Słuchać, mówić, rozejść się
I rozeszli się – każdy do swego domu (J 7,53)
A mogli nic nie mówić. Mogli tak stać przy Tobie i słuchać. Nie rozeszliby się do domów. Pewnie poszliby za Tobą. Może poszłabym za Tobą. Wybrali hałas i pytania. Tak jak ja, gdy decyduję się na siebie w czasie, który jest Twój. Niewykorzystana szansa zapisana na stronach Ewangelii, podobnie jak niewykorzystane spotkania z Tobą w moim życiu. I te męczące, ludzkie pytania o Galileę, Betlejem i przepisy Prawa, które zadano, żeby Ciebie zakrzyczeć. Męczące, bo podobne do moich, niewypowiedzianych na głos wątpliwości.
Znużył mnie hałas tego fragmentu Ewangelii. Siedem pytań wśród piętnastu zdań. Prawie tyle, ile zadaje moja czteroletnia córka między jednym a drugim kęsem kanapki.
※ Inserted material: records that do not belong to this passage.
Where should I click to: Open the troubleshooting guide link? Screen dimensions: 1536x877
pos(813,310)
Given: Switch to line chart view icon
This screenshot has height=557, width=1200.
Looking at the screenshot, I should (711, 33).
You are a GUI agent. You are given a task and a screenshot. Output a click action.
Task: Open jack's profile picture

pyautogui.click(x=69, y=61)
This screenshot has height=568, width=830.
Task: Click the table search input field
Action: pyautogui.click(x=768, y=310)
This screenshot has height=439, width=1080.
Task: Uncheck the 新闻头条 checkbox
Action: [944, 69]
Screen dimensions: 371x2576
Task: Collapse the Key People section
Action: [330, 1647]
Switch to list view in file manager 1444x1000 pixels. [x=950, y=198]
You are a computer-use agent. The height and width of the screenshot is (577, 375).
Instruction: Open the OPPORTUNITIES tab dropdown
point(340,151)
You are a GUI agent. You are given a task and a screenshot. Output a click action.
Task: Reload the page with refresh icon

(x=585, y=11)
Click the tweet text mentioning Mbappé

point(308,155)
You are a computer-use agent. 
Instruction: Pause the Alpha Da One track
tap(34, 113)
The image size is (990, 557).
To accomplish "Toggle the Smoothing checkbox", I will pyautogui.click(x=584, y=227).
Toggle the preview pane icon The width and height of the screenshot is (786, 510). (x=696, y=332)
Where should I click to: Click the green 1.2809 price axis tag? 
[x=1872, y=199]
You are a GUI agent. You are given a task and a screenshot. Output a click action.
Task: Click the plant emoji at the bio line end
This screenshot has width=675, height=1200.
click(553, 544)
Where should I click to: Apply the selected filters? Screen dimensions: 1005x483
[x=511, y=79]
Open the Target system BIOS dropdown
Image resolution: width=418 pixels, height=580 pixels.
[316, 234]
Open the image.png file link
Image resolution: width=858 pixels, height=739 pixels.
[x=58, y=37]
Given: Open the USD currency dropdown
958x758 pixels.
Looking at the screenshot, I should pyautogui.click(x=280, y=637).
A jednak jej pytania nie irytują. Pewnie dlatego, że nie przemyca w nich ugruntowanej już tezy. A może dlatego, że nie podpiera się Prawem lub, co bliższe jej sercu, Elementarzem przedszkolaka? Stoi ufnie, wpatruje się tymi swoimi dużymi oczami i czeka na odpowiedź.
Ciekawa jestem, co zrobił Nikodem tamtego dnia. Jeden spośród nich – ten, który przedtem przyszedł do Ciebie i który znał Prawo. Co odczuwał, prowadząc do czołowego zderzenia Prawa tamtych i Prawa wypełnionego przez Ciebie, Panie? Wybrał słuchanie, mówienie czy powrót do swego domu?
Zapraszam Cię, Panie, do mojego domu. Amen.
Anna Skrobisz
Comments are closed.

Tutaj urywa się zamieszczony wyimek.